Commissioner Kean and Superintendent Lewis is doing some excellent work on the Floridatown-Milton division of the Old Spanish Trail Highway. The road crew is using the heavy scrapers and graders for the improvement work and they are so thoroughly accomplishing their part of the undertaking that is will doubtless be many months before this road will need any further repairing after they finish their present undertaking.

The work of finishing the residence of Mr. J. McGraney is progressing very satisfactorily.

Mr. Bailey is a recent arrival in Floridatown, where he will make his home for the future.

Mr. R. L. Dilger, proprietor of the New Dilger Hotel, has received his splendid electric lighting plant and is installing it at his hotel. He is also arranging a splendid water system for his property.

The Floridatown public school will open September 3rd, for the 1917-18 session. Prof. Hardy of Chipley, Fla., will be principal and Miss Jernigan will be assistant teacher.

Mrs. R. L. Seals is visiting in Mississippi, where her son will enter school for the coming winter. Mr. Seals will remain here as night superintendent of the Escambia Mill Co.

Miss Lottie Belle Harrison, who is attending a private school in Pensacola for the summer was visiting hone folks here Saturday and Sunday.

Dr. James Thames, company physician for the Escambia Mills Co., has arrived with his family and taken the residence at Floridatown recently vacated by Mr. A. H. Allen, who has removed to Brewton. Mr. Allen was master mechanic for the Escambia Mill Co. for the past year, but recently resigned to accept a more lucrative position at Brewton, his old home.

A number of fishing parties have visited Floridatown recently. They report good catches while the head waters are not too muddy.

A large party from the Baghdad School House neighborhood served a goodly supper on the beach here Saturday night. The party was handled by Messrs. Tom Robinson and H. Whitehead. All report a nice time.

The Sunday School is being enjoyed by our people.

1917 August


The well known ferry boat line which has been operating for the past two years between Floridatown and Ferry Pass on the Milton to Pensacola link of the Old Spanish Trail Highway was this week purchased by Mr. John W. Gates of Escambia County, who will greatly improve the line and continue to operate it.

Mr. Gates is dredging out the big bar which has been a source of considerable trouble to the ferry, especially at very low tides.
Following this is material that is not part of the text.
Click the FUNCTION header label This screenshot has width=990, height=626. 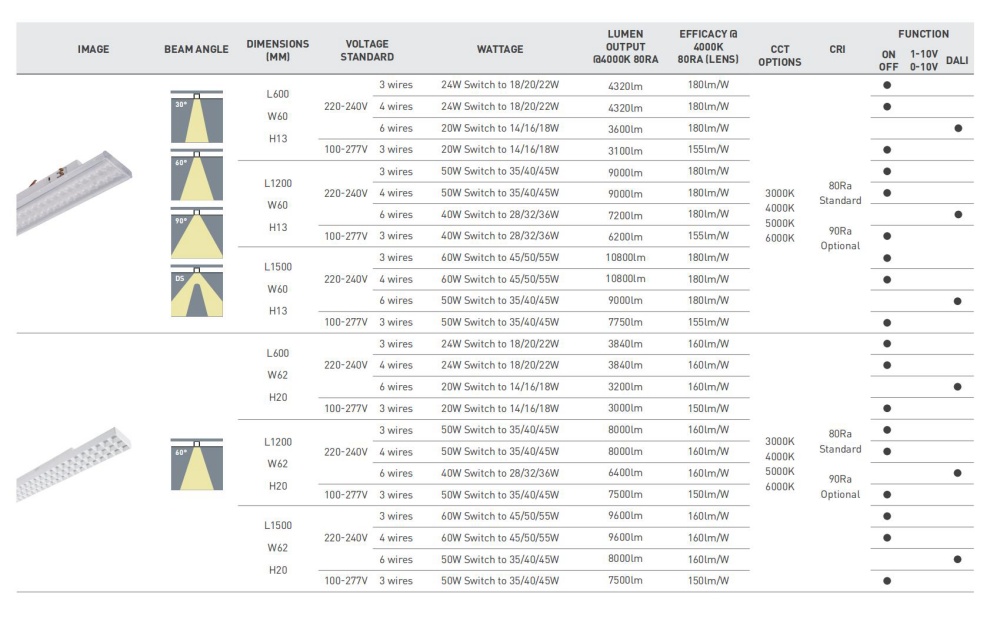(x=923, y=34)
He will improve the ferry and add special engine power so that the trip can be made across the bay in about fifteen to twenty minutes, thus greatly facilitating travel over the trail both east and west.

The new owner of the ferry line has secured the use of the big bayou on the Ferry Pass side and will follow that to the foot of the hill at the old Ferry Pass commissary, thus entirely avoiding the necessity of using the sawdust road through the marsh as has been done heretofore.

The county commissioners of Escambia county have clayed The Old Spanish Trail to the bayou, where the ferry will land in the future. By this excellent work the cars will be able to hit the hard clay as soon as they roll off the ferry boat on the Ferry Pass side and will be able to make the run to Pensacola in a very few minutes.

Travelers over the Old Spanish trail are enthusiastic over the purchase of the Floridatown Ferry by Mr. Gates, who is amply able to Install whatever equipment he needs to give the public extra good service.

Mr. Gates has added another trip to the daily schedule, which will give four regular round trips every day with extra trips as desired.

Work on the Floridatown road is putting that road in excellent condition, much to the liking of Milton people.